### [EXERCISE INSTRUCTIONS]
Extract every one of the entries below and reproduce them verbatim, line by line, with no changes.

### [TASK INPUTS]
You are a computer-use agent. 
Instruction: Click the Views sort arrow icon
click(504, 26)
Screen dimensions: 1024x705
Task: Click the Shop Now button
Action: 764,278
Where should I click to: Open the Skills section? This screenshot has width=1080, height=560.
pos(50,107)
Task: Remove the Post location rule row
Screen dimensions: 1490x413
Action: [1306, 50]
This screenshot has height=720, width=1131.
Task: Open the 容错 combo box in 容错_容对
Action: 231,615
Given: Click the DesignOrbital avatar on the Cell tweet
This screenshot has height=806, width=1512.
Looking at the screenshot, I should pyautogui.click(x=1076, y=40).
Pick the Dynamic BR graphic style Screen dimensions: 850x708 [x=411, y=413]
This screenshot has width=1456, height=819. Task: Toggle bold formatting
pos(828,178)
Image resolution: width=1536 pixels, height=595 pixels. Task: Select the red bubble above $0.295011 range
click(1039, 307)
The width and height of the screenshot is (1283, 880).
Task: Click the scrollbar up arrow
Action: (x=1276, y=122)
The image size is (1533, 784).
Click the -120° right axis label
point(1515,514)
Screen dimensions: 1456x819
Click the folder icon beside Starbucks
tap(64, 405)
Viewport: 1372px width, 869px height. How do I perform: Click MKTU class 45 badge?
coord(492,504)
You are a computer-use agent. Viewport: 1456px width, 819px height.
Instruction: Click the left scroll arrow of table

### [CORRECT RESPONSE]
You are a computer-use agent. 
Instruction: Click the Views sort arrow icon
click(504, 26)
Screen dimensions: 1024x705
Task: Click the Shop Now button
Action: 764,278
Where should I click to: Open the Skills section? This screenshot has width=1080, height=560.
pos(50,107)
Task: Remove the Post location rule row
Screen dimensions: 1490x413
Action: [1306, 50]
This screenshot has height=720, width=1131.
Task: Open the 容错 combo box in 容错_容对
Action: 231,615
Given: Click the DesignOrbital avatar on the Cell tweet
This screenshot has height=806, width=1512.
Looking at the screenshot, I should pyautogui.click(x=1076, y=40).
Pick the Dynamic BR graphic style Screen dimensions: 850x708 [x=411, y=413]
This screenshot has width=1456, height=819. Task: Toggle bold formatting
pos(828,178)
Image resolution: width=1536 pixels, height=595 pixels. Task: Select the red bubble above $0.295011 range
click(1039, 307)
The width and height of the screenshot is (1283, 880).
Task: Click the scrollbar up arrow
Action: (x=1276, y=122)
The image size is (1533, 784).
Click the -120° right axis label
point(1515,514)
Screen dimensions: 1456x819
Click the folder icon beside Starbucks
tap(64, 405)
Viewport: 1372px width, 869px height. How do I perform: Click MKTU class 45 badge?
coord(492,504)
You are a computer-use agent. Viewport: 1456px width, 819px height.
Instruction: Click the left scroll arrow of table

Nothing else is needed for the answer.